■ Exercise
Reproduce the data below line by line, without altering a single character.

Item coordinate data
_ _ _ _ _

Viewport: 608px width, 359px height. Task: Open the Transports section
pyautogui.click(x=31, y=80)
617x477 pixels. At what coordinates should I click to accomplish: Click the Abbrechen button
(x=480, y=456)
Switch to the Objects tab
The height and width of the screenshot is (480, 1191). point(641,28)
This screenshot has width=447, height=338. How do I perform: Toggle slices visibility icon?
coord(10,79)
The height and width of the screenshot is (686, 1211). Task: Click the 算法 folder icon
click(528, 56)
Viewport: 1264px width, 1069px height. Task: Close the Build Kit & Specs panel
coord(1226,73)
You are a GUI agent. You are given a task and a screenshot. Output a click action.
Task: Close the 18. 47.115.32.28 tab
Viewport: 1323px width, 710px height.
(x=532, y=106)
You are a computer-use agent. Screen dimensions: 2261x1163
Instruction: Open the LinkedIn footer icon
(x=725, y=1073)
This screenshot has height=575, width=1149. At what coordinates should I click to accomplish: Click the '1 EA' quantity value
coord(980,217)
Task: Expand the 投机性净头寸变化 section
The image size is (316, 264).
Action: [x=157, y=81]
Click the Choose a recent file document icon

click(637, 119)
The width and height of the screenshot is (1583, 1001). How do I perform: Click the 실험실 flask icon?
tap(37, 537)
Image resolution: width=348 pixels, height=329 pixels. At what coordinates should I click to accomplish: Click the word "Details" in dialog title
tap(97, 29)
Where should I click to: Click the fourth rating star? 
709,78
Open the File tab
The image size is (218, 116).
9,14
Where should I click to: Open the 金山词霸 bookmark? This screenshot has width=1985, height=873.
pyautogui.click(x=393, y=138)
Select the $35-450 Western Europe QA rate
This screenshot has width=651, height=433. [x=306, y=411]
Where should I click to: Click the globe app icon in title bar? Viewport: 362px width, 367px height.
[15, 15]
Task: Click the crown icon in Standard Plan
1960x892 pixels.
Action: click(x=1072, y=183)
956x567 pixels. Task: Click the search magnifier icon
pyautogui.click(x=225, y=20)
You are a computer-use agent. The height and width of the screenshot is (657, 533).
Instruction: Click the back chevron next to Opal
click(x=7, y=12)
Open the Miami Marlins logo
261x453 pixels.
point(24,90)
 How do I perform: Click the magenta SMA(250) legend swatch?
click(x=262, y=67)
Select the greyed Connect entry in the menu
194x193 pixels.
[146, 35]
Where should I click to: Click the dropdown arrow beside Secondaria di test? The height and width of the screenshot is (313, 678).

_ _ _ _ _

■ Answer below
Viewport: 608px width, 359px height. Task: Open the Transports section
pyautogui.click(x=31, y=80)
617x477 pixels. At what coordinates should I click to accomplish: Click the Abbrechen button
(x=480, y=456)
Switch to the Objects tab
The height and width of the screenshot is (480, 1191). point(641,28)
This screenshot has width=447, height=338. How do I perform: Toggle slices visibility icon?
coord(10,79)
The height and width of the screenshot is (686, 1211). Task: Click the 算法 folder icon
click(528, 56)
Viewport: 1264px width, 1069px height. Task: Close the Build Kit & Specs panel
coord(1226,73)
You are a GUI agent. You are given a task and a screenshot. Output a click action.
Task: Close the 18. 47.115.32.28 tab
Viewport: 1323px width, 710px height.
(x=532, y=106)
You are a computer-use agent. Screen dimensions: 2261x1163
Instruction: Open the LinkedIn footer icon
(x=725, y=1073)
This screenshot has height=575, width=1149. At what coordinates should I click to accomplish: Click the '1 EA' quantity value
coord(980,217)
Task: Expand the 投机性净头寸变化 section
The image size is (316, 264).
Action: [x=157, y=81]
Click the Choose a recent file document icon

click(637, 119)
The width and height of the screenshot is (1583, 1001). How do I perform: Click the 실험실 flask icon?
tap(37, 537)
Image resolution: width=348 pixels, height=329 pixels. At what coordinates should I click to accomplish: Click the word "Details" in dialog title
tap(97, 29)
Where should I click to: Click the fourth rating star? 
709,78
Open the File tab
The image size is (218, 116).
9,14
Where should I click to: Open the 金山词霸 bookmark? This screenshot has width=1985, height=873.
pyautogui.click(x=393, y=138)
Select the $35-450 Western Europe QA rate
This screenshot has width=651, height=433. [x=306, y=411]
Where should I click to: Click the globe app icon in title bar? Viewport: 362px width, 367px height.
[15, 15]
Task: Click the crown icon in Standard Plan
1960x892 pixels.
Action: click(x=1072, y=183)
956x567 pixels. Task: Click the search magnifier icon
pyautogui.click(x=225, y=20)
You are a computer-use agent. The height and width of the screenshot is (657, 533).
Instruction: Click the back chevron next to Opal
click(x=7, y=12)
Open the Miami Marlins logo
261x453 pixels.
point(24,90)
 How do I perform: Click the magenta SMA(250) legend swatch?
click(x=262, y=67)
Select the greyed Connect entry in the menu
194x193 pixels.
[146, 35]
Where should I click to: Click the dropdown arrow beside Secondaria di test? The height and width of the screenshot is (313, 678).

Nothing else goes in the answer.